INPUT RECORDS »
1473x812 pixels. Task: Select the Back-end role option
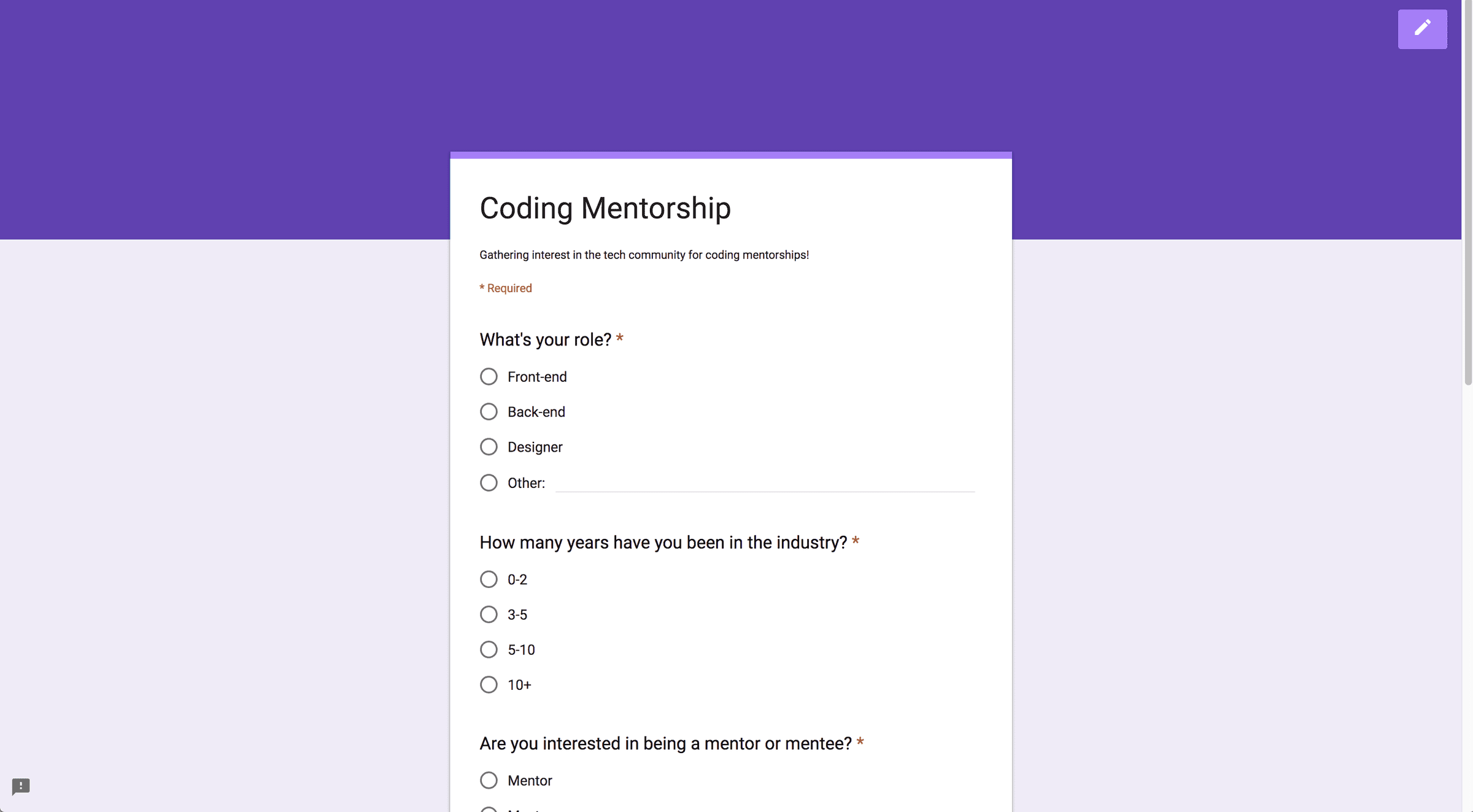coord(489,411)
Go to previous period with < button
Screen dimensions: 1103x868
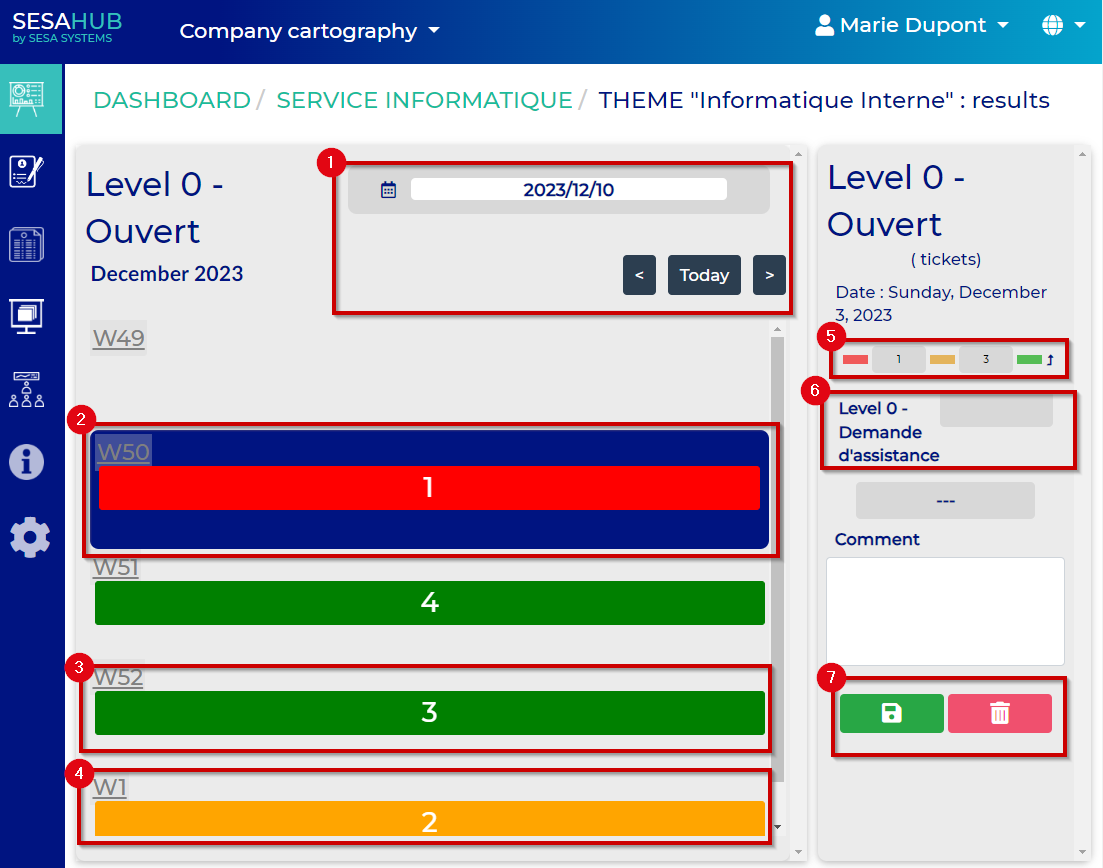(x=639, y=275)
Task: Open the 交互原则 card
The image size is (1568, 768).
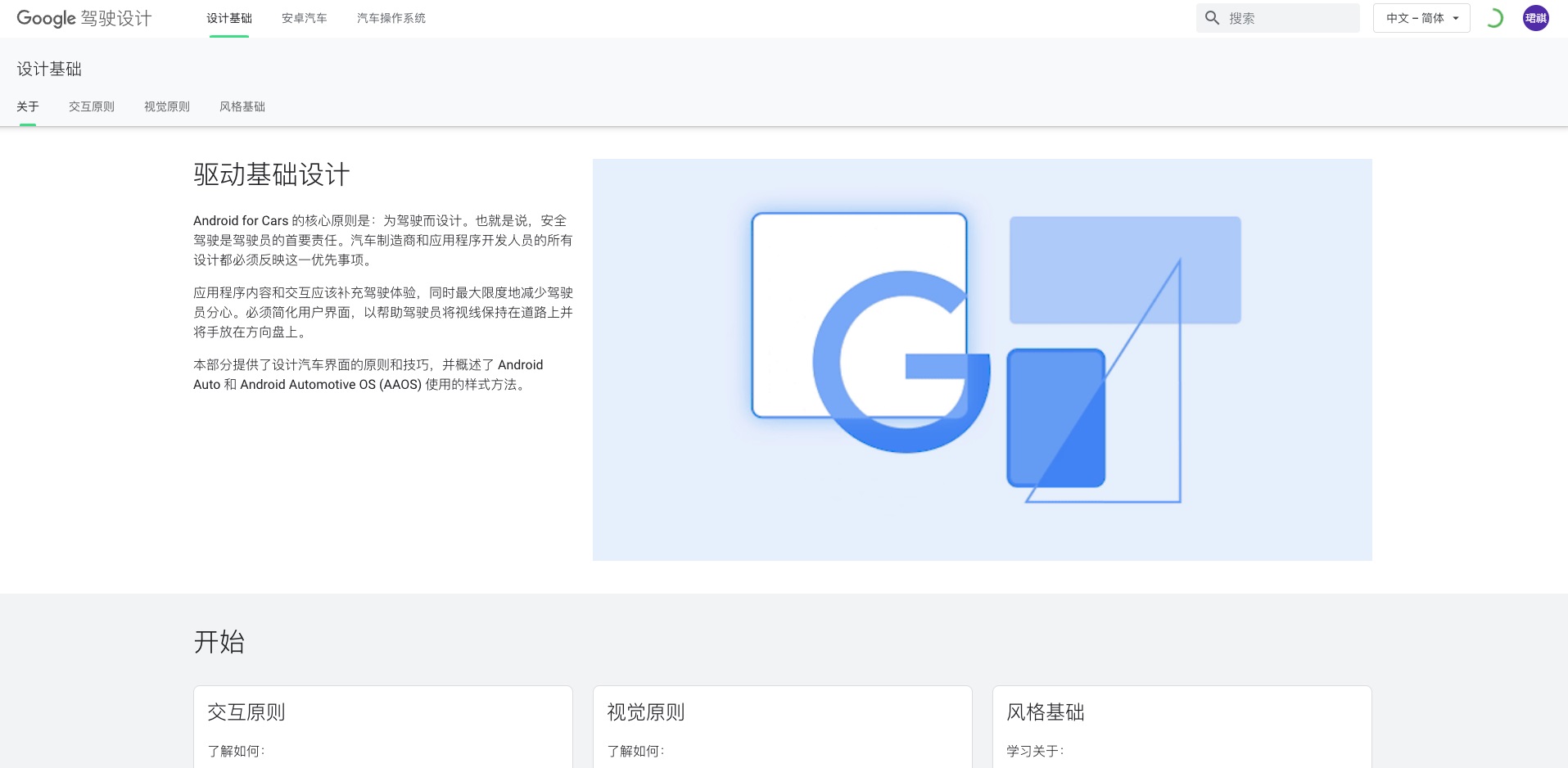Action: pyautogui.click(x=383, y=727)
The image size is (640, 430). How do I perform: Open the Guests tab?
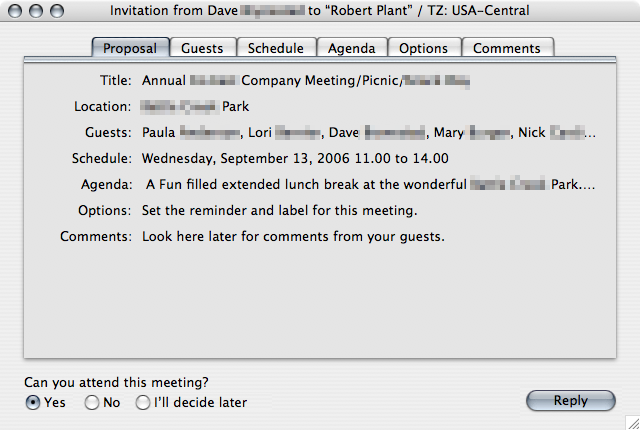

ABOUT THIS TASK » Check the listing for the word "Open". Show each line that has it.

THE COMPLETED TASK »
Task: Open the 交互原则 card
The image size is (640, 430). How do I perform: Open the Guests tab?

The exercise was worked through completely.